Relevant Skytools code:
Per the verbal discussion, I'd be keen to see an alternative implementation that pushes generation of the query(queries?) into a pl/pgsql function.
That would eliminate a lot of "string munging" on the C side (and be analagous to what the Skytools code does), which has a fair likelihood of shortening the resultant code and making it more maintainable.
It's possible it won't be an improvement, but it sure would be nice to try to head down the "more maintainable" path.
(In reply to comment #1)
> I have combined the EXPLAIN_INTERVAL feature with the new log selection query
> into one commit for review here:
My initial review is here
1) This switch statement , switch(provider->log_status)
a) Inside of it we reach 5 levels of indentation. I think the code
will be easier to read/follow if we some of this into a separate
b) From what I can tell we have a switch(provier->log_status) with
the same code for 3 case statements (0,2,3) and those are the only
case statements in the switch block that ends at line 4144.
There is then a second switch(provider->log_status) with three more
statements of the same form.
if(provider->log_status==0 || provider->log_status==2 || provider->log_status==3)
would be a lot easier to read/follow. This might even make the
formatting easier to read to avoid (a)
However I thik you can go further and create a function that takes in it
an argument (1 or 2) along with a pointer to provider_query and
appends the parts to it using either sl_log_%d (sl_log_1 or sl_log_2)

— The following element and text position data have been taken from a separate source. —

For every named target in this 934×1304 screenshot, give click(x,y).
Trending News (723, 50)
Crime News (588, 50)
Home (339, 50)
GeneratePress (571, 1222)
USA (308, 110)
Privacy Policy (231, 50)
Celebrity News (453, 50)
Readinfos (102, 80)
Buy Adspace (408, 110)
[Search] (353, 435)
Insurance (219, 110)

as required. There is a lot of code duplication here that I think can
Once the duplication has been eliminated I'll take another look.
I agree with Chris that a plpgsql implementation might be worth trying.
I've created a new version of this patch that eliminates the duplicate code by using a for() loop that processes both log tables.
(In reply to comment #5)
> I've created a new version of this patch that eliminates the duplicate code by
> using a for() loop that processes both log tables.
I ran my suite of regression tests against this branch, successfully.
I was *not* testing for backlog; didn't impose heavy load.
Rather, I was looking to see if any regressions were visible, and, happily, none were found.
I've looked at the 3a7def328cd0c7b9fef956a4d27f12213639de49 version.
The code is much clearer compared to the previous version.
The only issue I've been able to see is
provider_query should be freed in the if that returns on tuples not okay. The same thing a few lines below in the second if on PQntuples if block.
Actually no, the provider_query points to the dstring helper_query inside the provider struct, which is initialized when the provider struct is allocated and only reset as long as that exists. Freeing that dstring would cause a dangling pointer problem.
Version 2 of the patch including new EXPLAIN feature committed to HEAD.